▸ **WHAT IS NEEDED**:
Where the string "Datenschutzerklärung" occurs in a line of the data below, that line should be copied.

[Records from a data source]
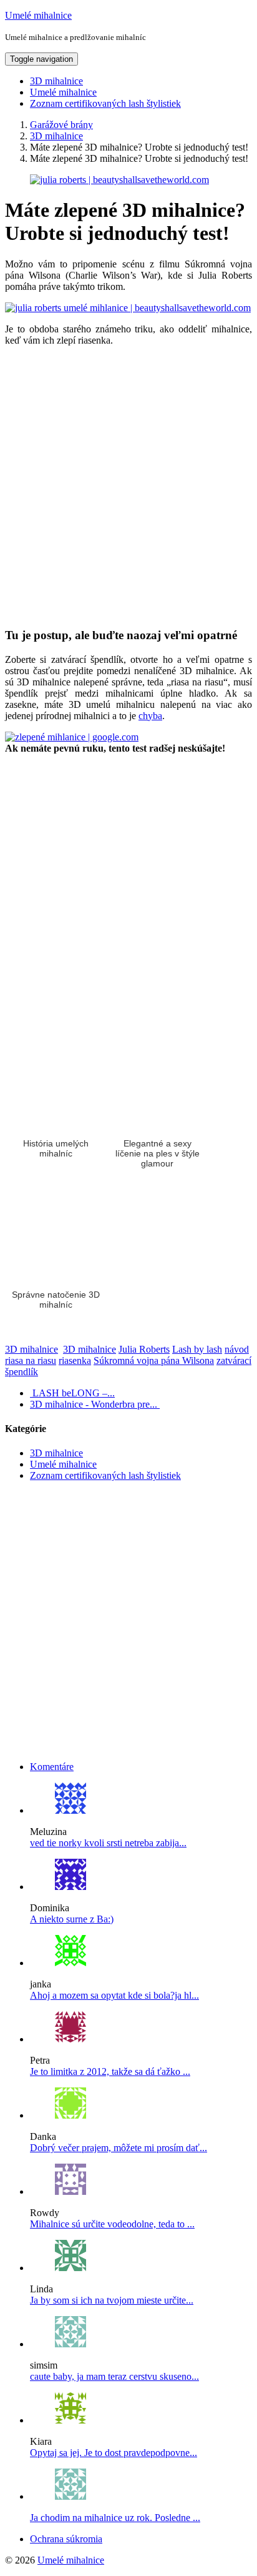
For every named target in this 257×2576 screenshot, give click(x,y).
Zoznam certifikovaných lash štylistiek (105, 103)
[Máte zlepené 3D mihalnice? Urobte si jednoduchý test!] (119, 179)
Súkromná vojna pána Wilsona (154, 1360)
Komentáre (52, 1766)
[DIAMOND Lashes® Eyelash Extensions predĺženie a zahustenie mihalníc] (70, 1886)
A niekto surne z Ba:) (72, 1919)
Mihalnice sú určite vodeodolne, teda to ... (112, 2224)
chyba (150, 715)
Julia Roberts (144, 1349)
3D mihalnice (56, 81)
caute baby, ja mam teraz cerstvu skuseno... (114, 2376)
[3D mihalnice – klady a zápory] (70, 1962)
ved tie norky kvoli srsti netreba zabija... (108, 1843)
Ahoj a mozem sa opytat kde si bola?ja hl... (114, 1995)
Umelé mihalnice (38, 15)
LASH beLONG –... (72, 1393)
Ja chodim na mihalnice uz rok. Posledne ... (115, 2517)
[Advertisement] (128, 487)
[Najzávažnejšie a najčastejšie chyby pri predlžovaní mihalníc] (70, 2420)
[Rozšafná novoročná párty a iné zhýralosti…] (70, 2039)
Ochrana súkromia (66, 2539)
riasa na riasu (30, 1360)
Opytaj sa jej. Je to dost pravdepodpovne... (113, 2452)
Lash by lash (197, 1349)
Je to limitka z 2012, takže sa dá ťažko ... (110, 2071)
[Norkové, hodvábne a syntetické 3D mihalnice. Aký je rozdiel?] (70, 1810)
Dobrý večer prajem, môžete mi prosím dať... (118, 2147)
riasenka (75, 1360)
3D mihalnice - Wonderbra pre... (95, 1404)
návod (237, 1349)
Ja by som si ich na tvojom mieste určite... (111, 2300)
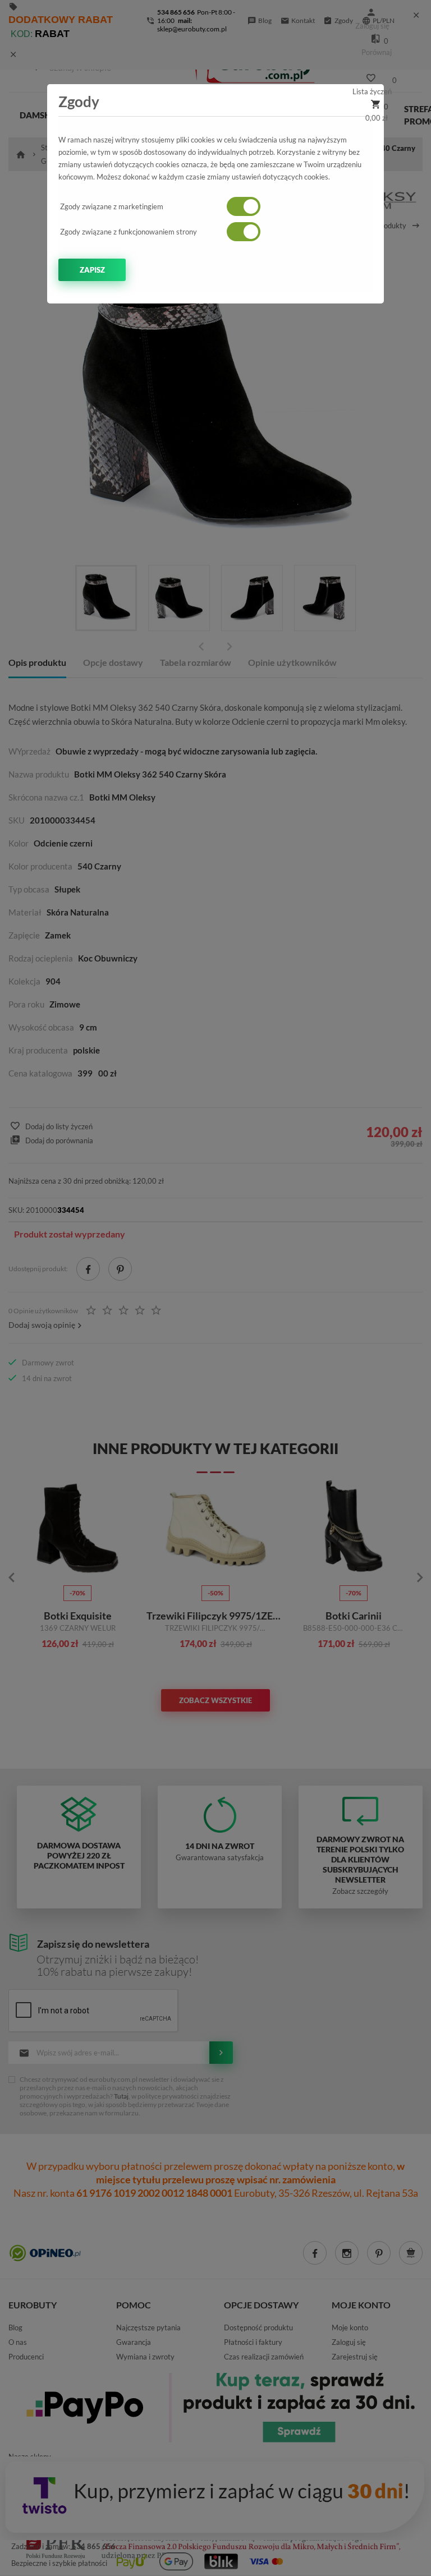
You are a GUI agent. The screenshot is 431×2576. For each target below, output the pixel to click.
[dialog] (215, 1288)
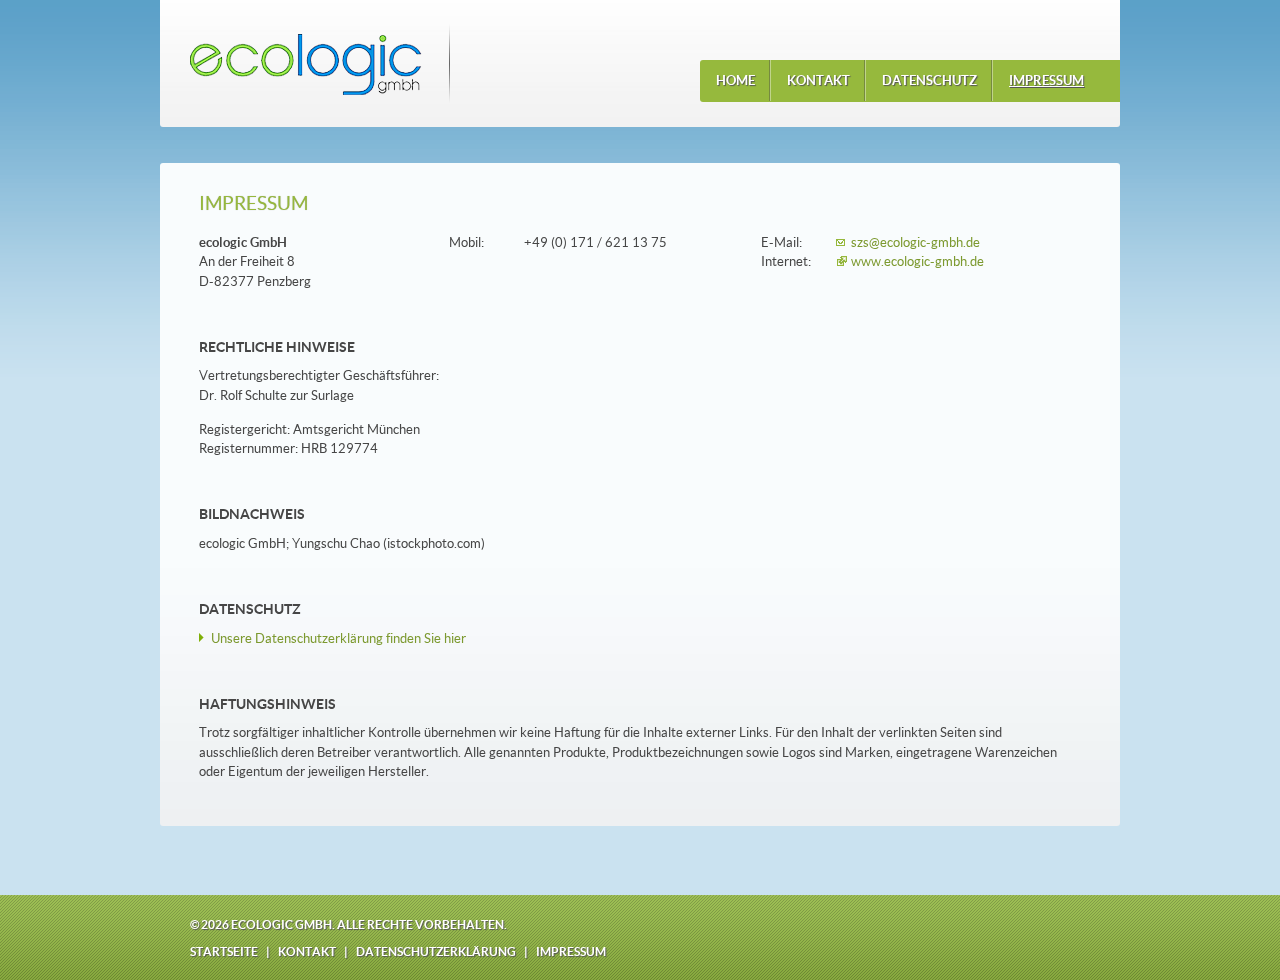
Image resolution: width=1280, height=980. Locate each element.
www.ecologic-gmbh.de (917, 261)
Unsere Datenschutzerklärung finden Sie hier (338, 638)
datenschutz (929, 80)
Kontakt (307, 951)
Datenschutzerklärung (436, 951)
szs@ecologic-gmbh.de (915, 242)
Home (735, 80)
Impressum (571, 951)
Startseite (224, 951)
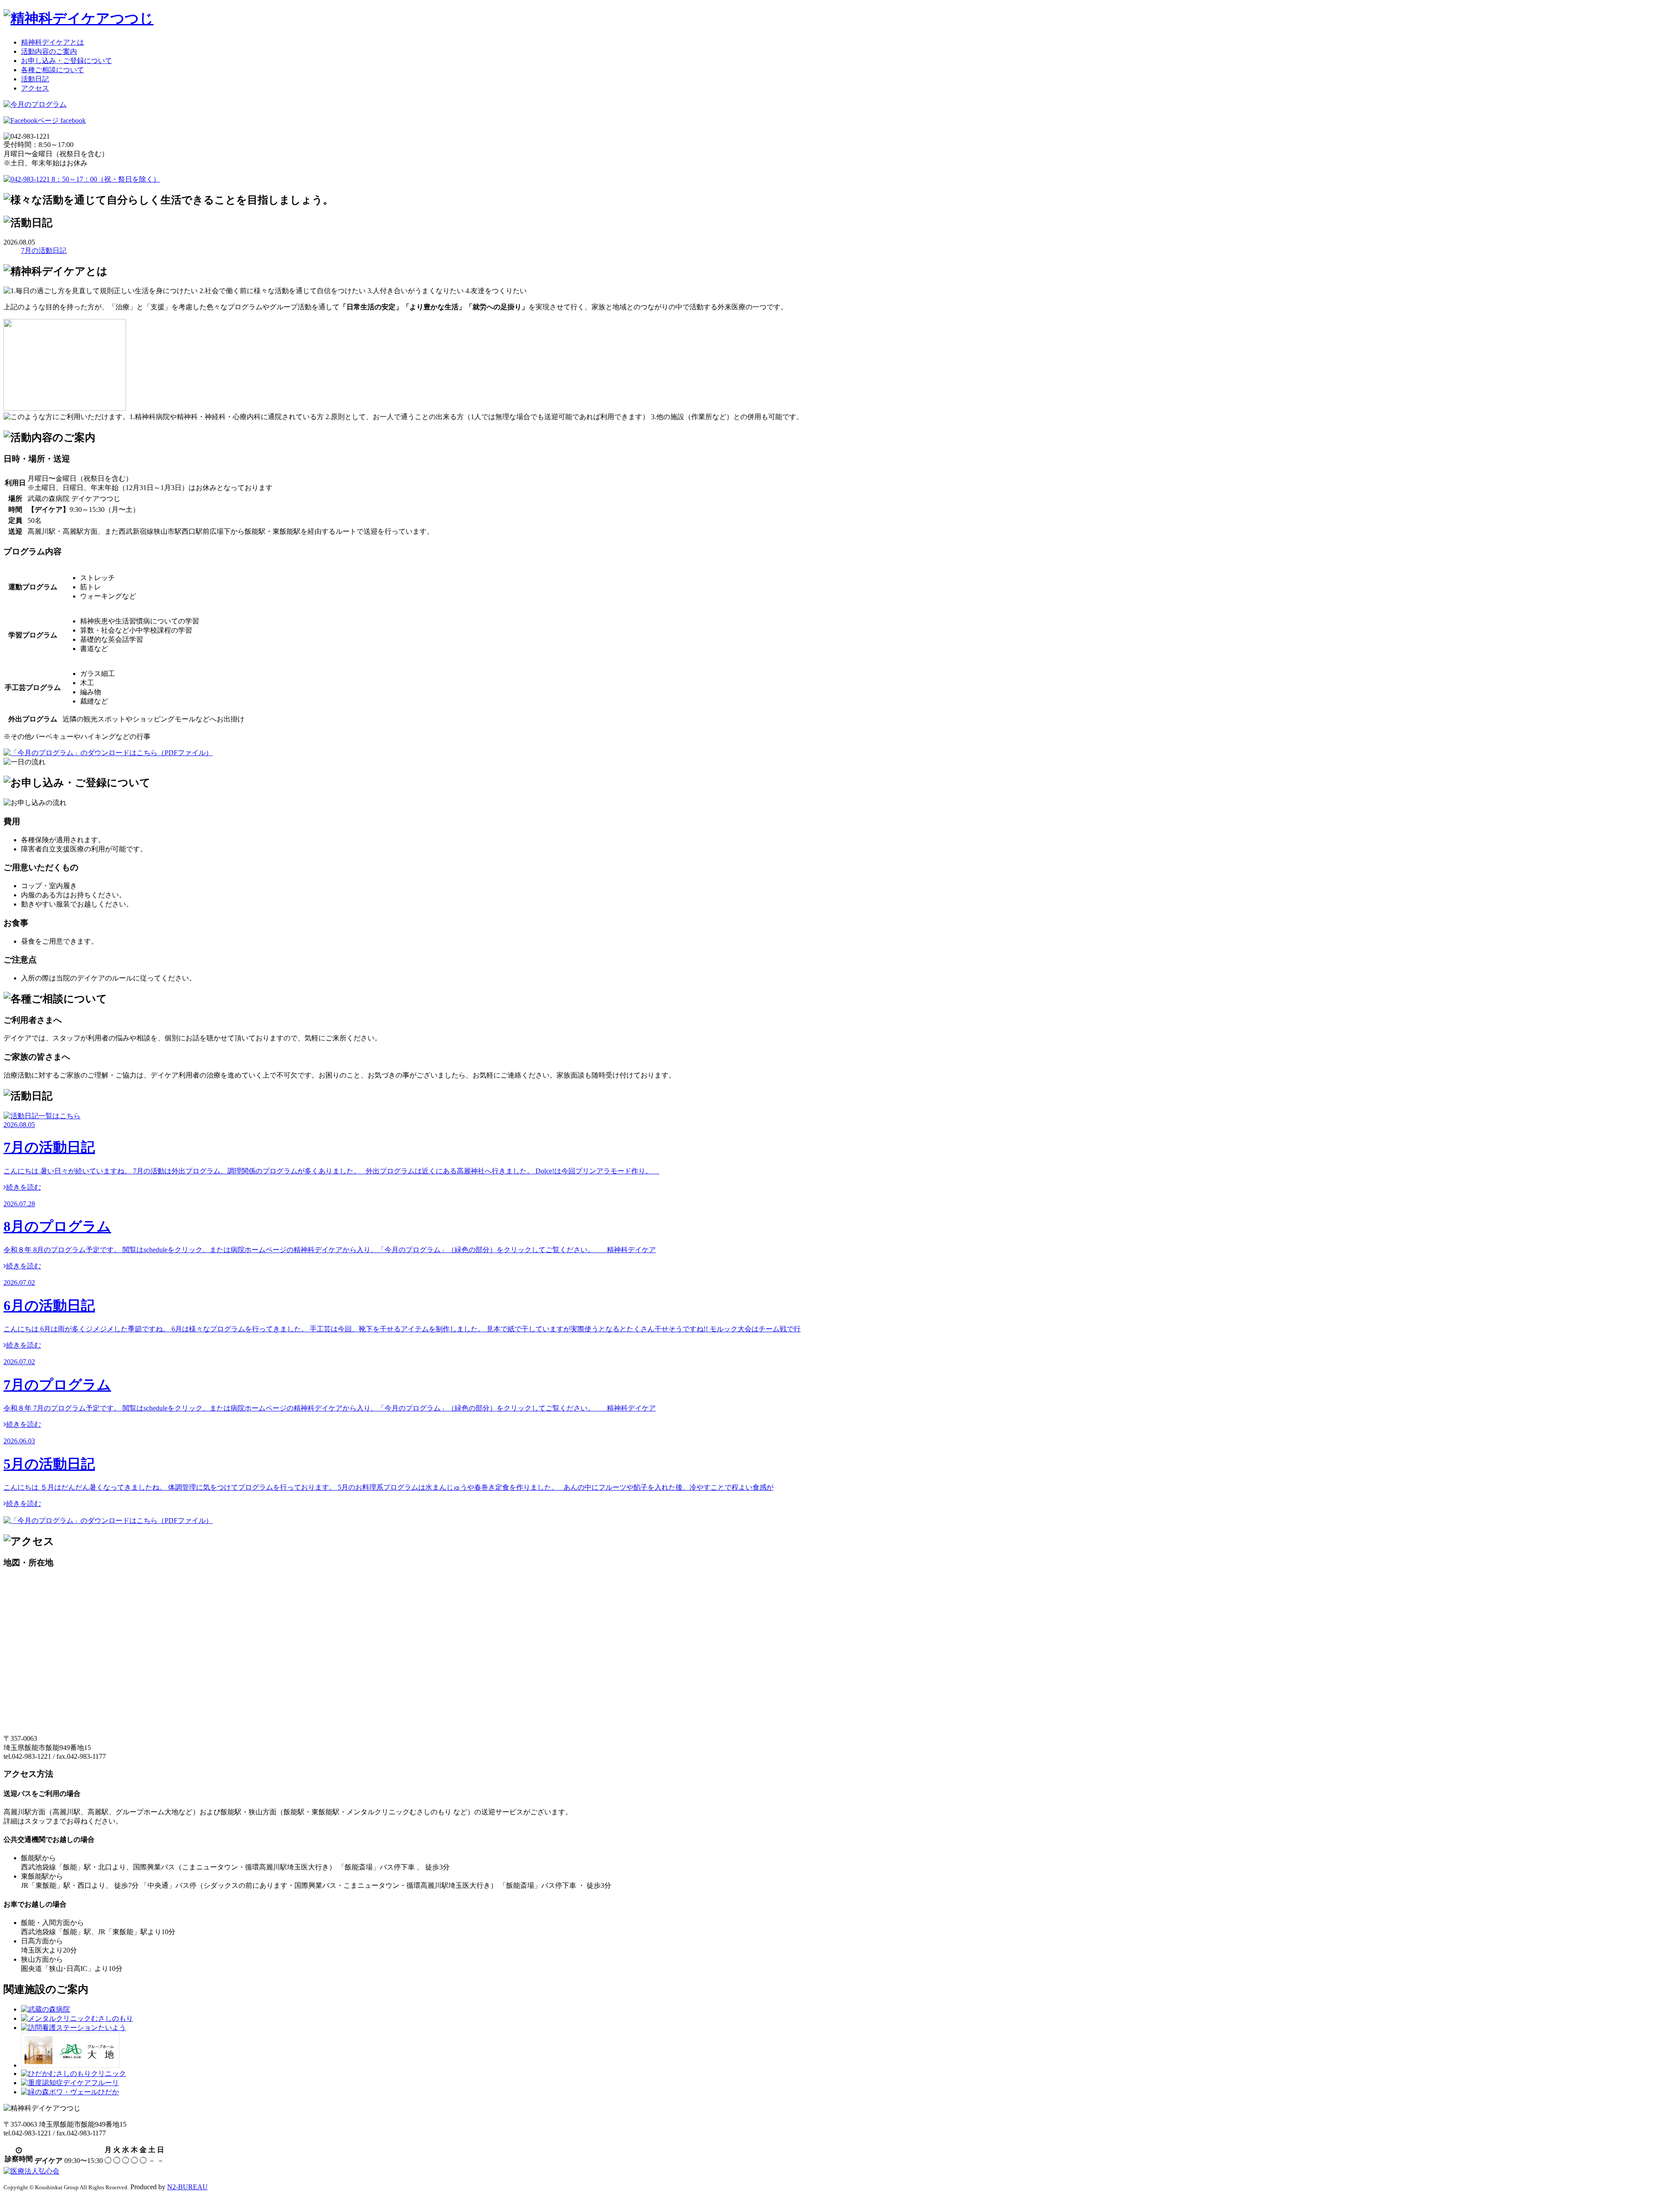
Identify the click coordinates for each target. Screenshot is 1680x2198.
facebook (72, 120)
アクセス (35, 88)
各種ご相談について (52, 70)
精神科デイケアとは (52, 42)
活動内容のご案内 (49, 51)
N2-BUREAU (187, 2187)
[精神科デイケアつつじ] (79, 18)
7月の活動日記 (43, 250)
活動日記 (35, 79)
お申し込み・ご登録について (66, 60)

▸ **OUTPUT OF THE EXERCISE**:
Unsere Datenschutzerklärung finden Sie hier (338, 638)
Datenschutzerklärung (436, 951)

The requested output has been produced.